The Taunton pitch was like an e-commerce flash sale: whatever it had, it had for only a short time, and the Indian seamers failed to cash in. Jhulan Goswami bowled the back of the length stuff she has done so successfully over the years, but the morning demanded a slightly fuller one, which she only found occasionally. Shikha Pandey erred on the other extreme, bowing too full. So when the two of them conceded four boundaries in the fifth and sixth over, Raj wasted no time in bringing her spinners on. Ekta Bisht was first to come in, and picked up a wicket with her first ball. It was an indictment of the pace bowlers that Raj had used four spinners – including Meshram’s aforementioned darts – by the 18th over.

“I was hoping that the seamers would utilise the conditions, having won the toss and elected to bowl”, said Raj after the game. “Maybe it wasn’t their day. But the spinners did exceptionally well to get us back into the game.”

Cold weather usually impedes spinners by making it difficult to grip the ball. If their fingers felt like sausages in the freezer, the spinners didn’t show it. They stifled the batters, who were enjoying pace on the bat till then. All three regular spinners had single-digit figures in the runs column until the 28th over. 

The attrition prised out the prize wickets of Matthews and Taylor; Matthews to a classic off-spinners dismissal from Deepti Sharma, and Taylor falling to a direct hit from Mandhana from short third-man. At one point, Windies were 91 for 6 in the 35th over. So dominant were the spinners, that pace reappeared for only one more over in the innings.

Windies never recovered from their wounded start, and it took some enterprising batting from the lower order to give them something to bowl at. The seventh, eighth, and ninth wickets added more than half their score, with No.9 Afy Fletcher scoring a career best 36 off 23 balls.

Amongst the spinners, Deepti Sharma and Poonam Yadav were stand outs, both claiming two wickets. Deepti caught the eye for her valiance in giving the ball loop even against the well set Matthews. The wicket responded to her revolutions, the temporary moisture giving her proportionate turn. She almost showed the fast bowlers how to bowl on a wicket with some moisture, drawing the batters forward and inciting the on-the-up drive. That was precisely how she removed Matthews, when she drew the aerial shot and then held on to it in her follow through.
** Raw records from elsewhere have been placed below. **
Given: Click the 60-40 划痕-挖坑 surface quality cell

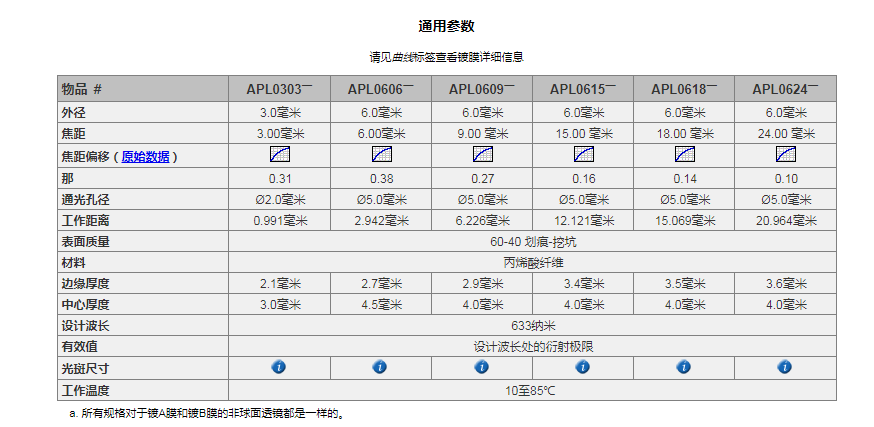Looking at the screenshot, I should tap(530, 241).
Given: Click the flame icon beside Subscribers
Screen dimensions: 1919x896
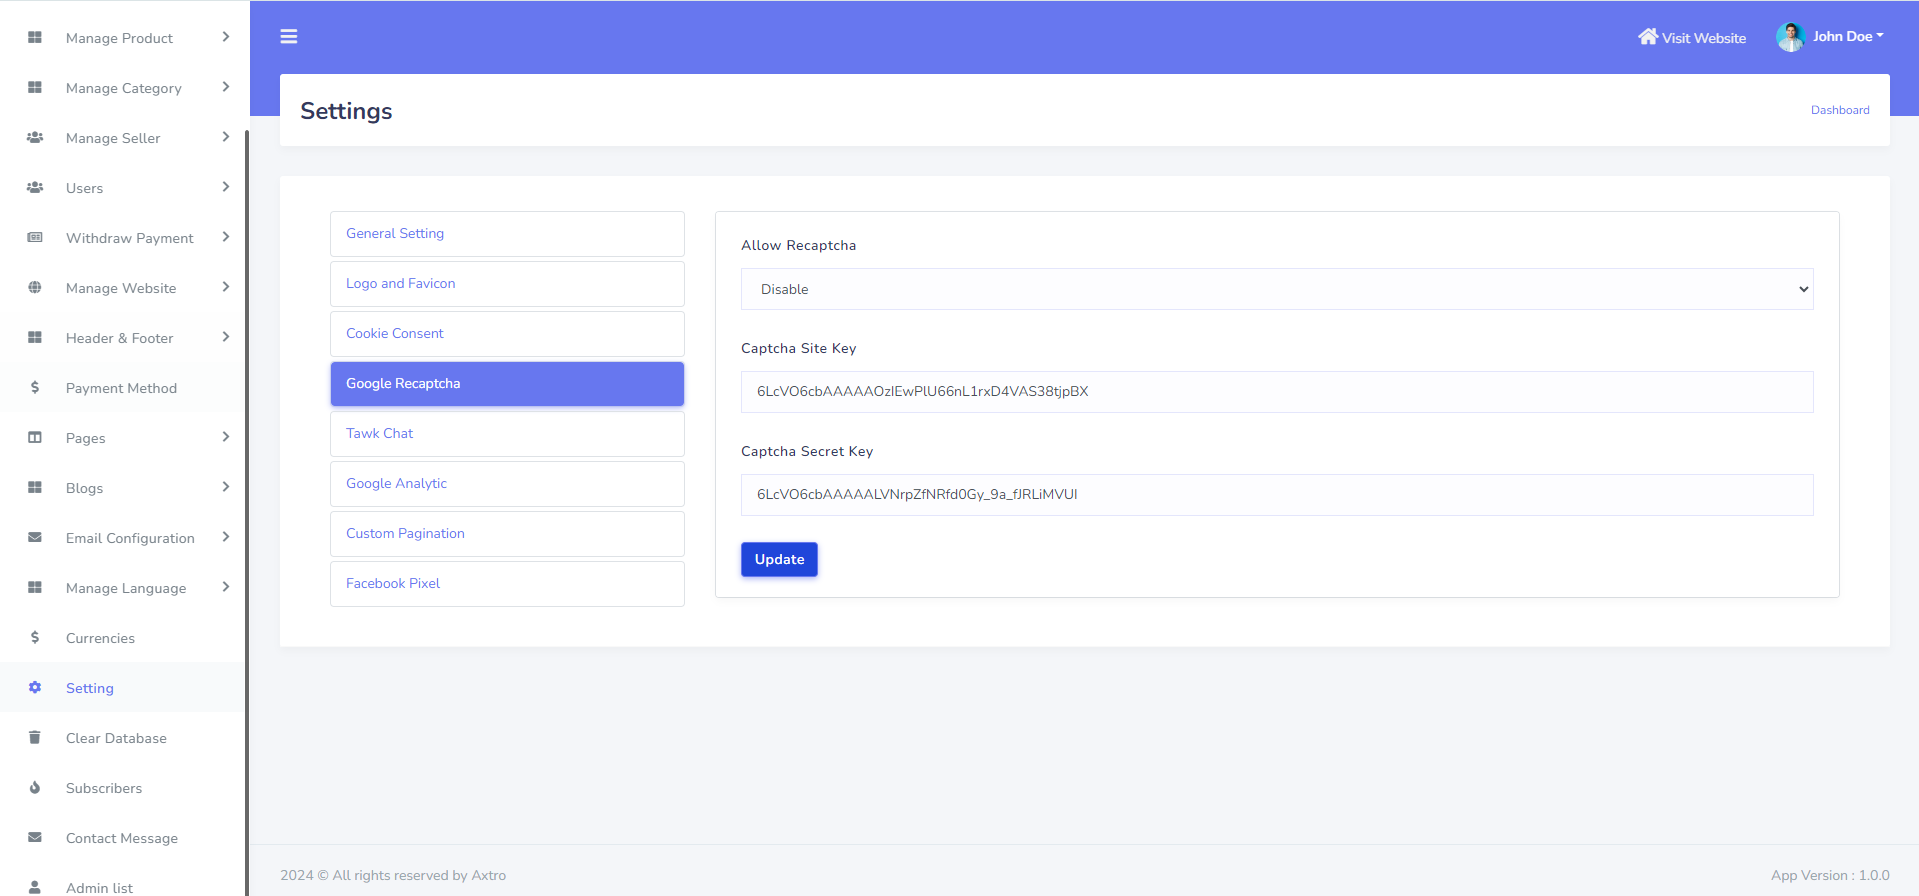Looking at the screenshot, I should point(35,788).
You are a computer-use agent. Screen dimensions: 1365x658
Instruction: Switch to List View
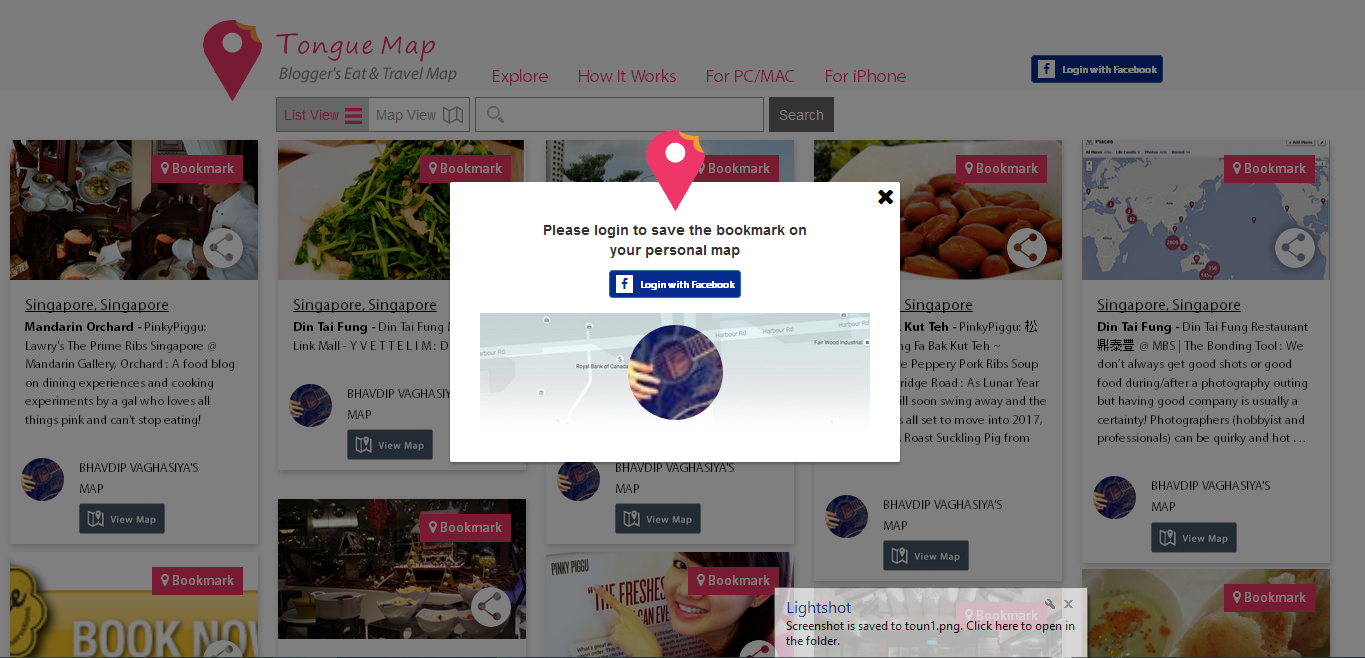pos(323,115)
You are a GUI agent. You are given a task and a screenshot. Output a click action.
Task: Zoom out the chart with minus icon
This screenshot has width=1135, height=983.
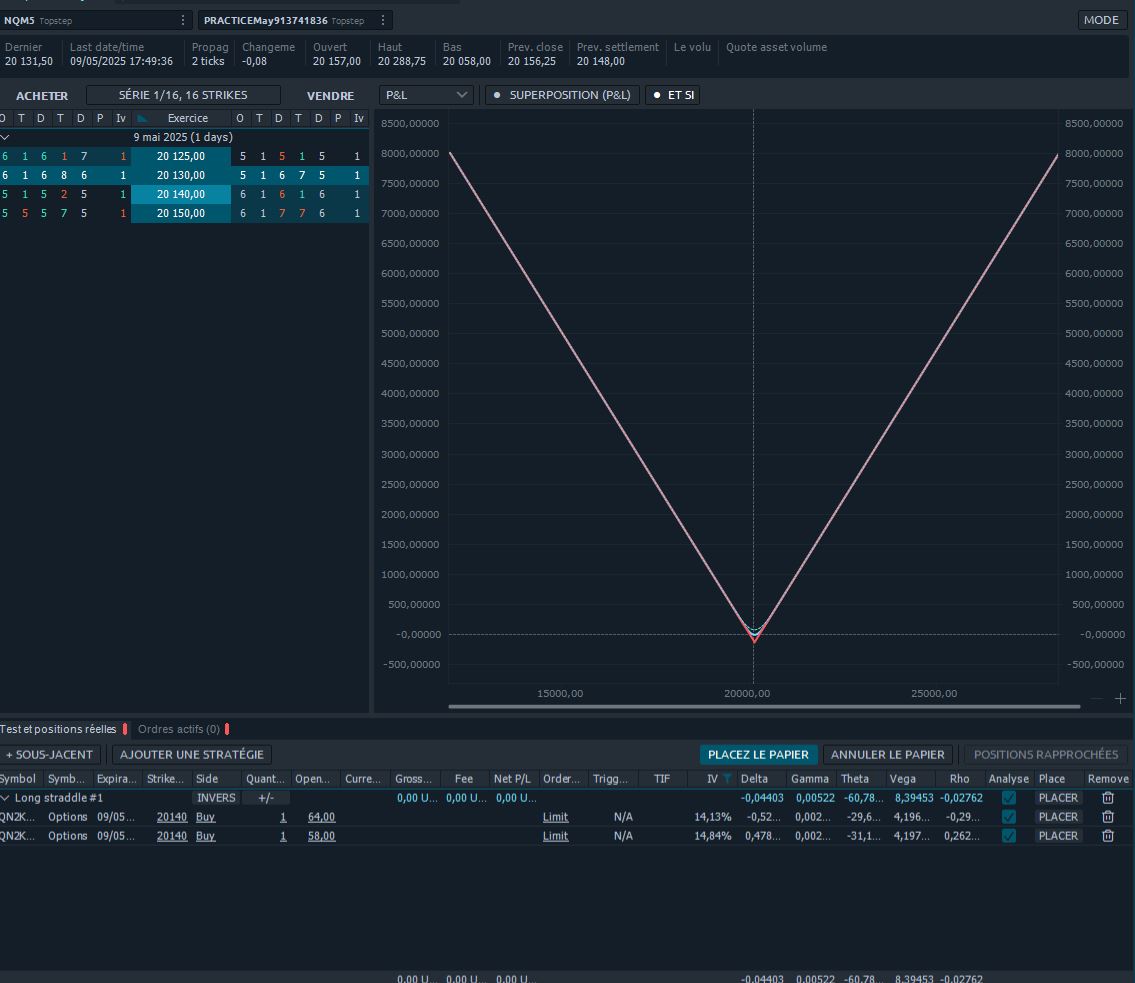pos(1097,698)
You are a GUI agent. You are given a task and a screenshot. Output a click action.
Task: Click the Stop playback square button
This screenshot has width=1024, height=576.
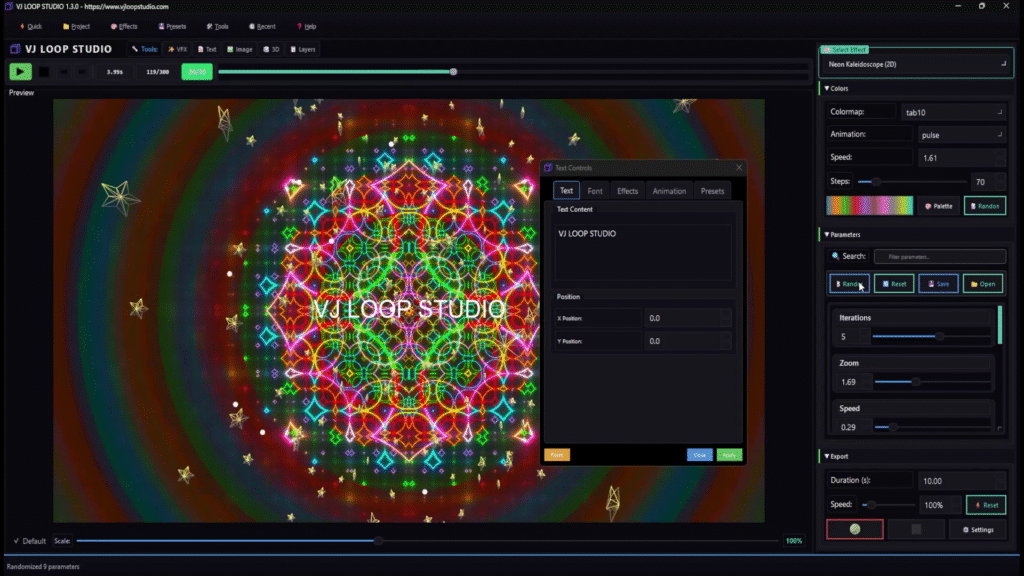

Poonam was used by Raj primarily as an anti big-shot weapon. Her leg-spinners looped their way towards the batters like the Tone river next door, and just as slowly. The pace off the ball formula was the perfect antidote to Deandra Dottin, who after Matthews and Taylor was the Windies’ last hope. Dottin has the fastest T20 century in the women’s game to her credit, but has also a 48 % dismissal rate against spin. She faced 23 balls against Poonam, but scored only three runs. She was finally dismissed for a tortuous 7 off 44, deservedly by the legspinner.

While on paper it seemed like a dominant performance by India, there were concerns once again in the fielding department. At the back end of the Windies innings, India dropped three catches. Two of which were put down by Bisht, usually an excellent fielder. While the spinners shook off the effects of the cold, it seemed to affect the fielders. India have now dropped six catches across their two games. While they have executed five run outs – three of them from direct hits –  the catching must improve if India are to mount a serious challenge for the title.

“We definitely believe that we will be contenders if we click in all three departments,” Mandhana said. That is a big if, but for now  India can be happy with another step towards the semi finals.